Pakistan’s National Computer Emergency Response Team or PKCERT has sounded the alarm over a sweeping global cyberattack, and the warning is unusually urgent. In a critical advisory, PKCERT told government institutions, banks, telecom operators, and energy companies to secure their Fortinet firewall and VPN systems at once. The trigger is a massive intrusion campaign that compromised nearly 74,000 internet-facing devices worldwide.
Security researchers found evidence of widespread compromise affecting roughly 73,932 Fortinet FortiGate firewall instances across 194 countries. That compromise exposed administrative credentials and opened the door to enterprise and critical infrastructure networks. So the threat reaches far beyond any single country or sector.

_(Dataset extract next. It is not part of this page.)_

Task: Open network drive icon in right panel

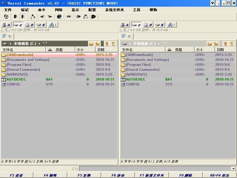Action: point(172,25)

PKCERT was blunt about how serious this is. As the advisory put it:
The scale, sophistication and active exploitation observed require organizations utilizing Fortinet FortiGate infrastructure to immediately assess their exposure, implement remediation measures and conduct threat-hunting activities.

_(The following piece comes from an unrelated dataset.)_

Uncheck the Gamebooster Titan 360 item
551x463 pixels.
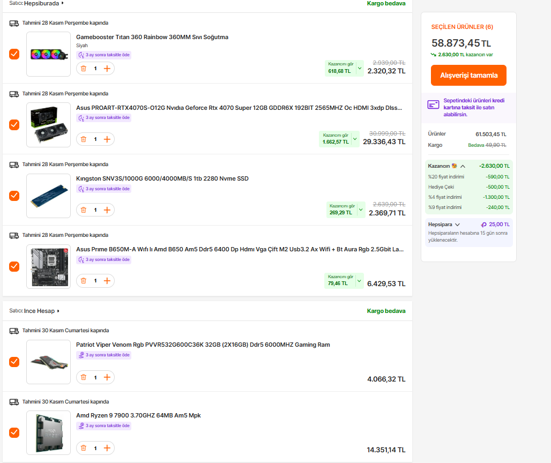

Crucially, the attack needs no user interaction and no authentication on exposed interfaces, which makes it especially dangerous.
Attackers exploited publicly accessible FortiGate management interfaces and legacy credential storage to seize administrative access. From there, they moved laterally, cracked VPN credentials, and planted persistent backdoors. So a single exposed device can become a doorway into an entire network.

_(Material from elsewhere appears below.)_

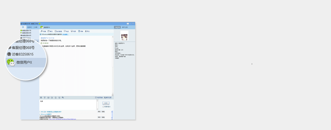Click the WeChat icon beside 微信用户X

click(11, 62)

To help organizations respond, the advisory laid out clear priorities. It classified the most urgent steps as follows:
| Action Type | Specific Steps | Priority |
|---|---|---|
| Exposure Reduction | Remove public management interface access | CRITICAL |
| Credential Rotation | Reset all administrator credentials | CRITICAL |
| MFA Enforcement | Enable MFA across administrative systems | CRITICAL |
| Threat Hunting | Review logs for unauthorized access | CRITICAL |
| Configuration Audit | Validate firewall and VPN settings | HIGH |
| Active Directory Review | Investigate lateral movement indicators | HIGH |
| Incident Reporting | Escalate confirmed compromises | HIGH |
| Continuous Monitoring | Enable enhanced detection controls | HIGH |
The PKCERT said organizations should treat this as a potential compromise rather than a routine patch, since credential theft and post-compromise activity have already been observed. Any suspected breach should be reported to PKCERT through its portal at pkcert.gov.pk or by email. For Pakistan’s banks, telecoms, and government bodies, the message is simple, since delay now could mean a breach later.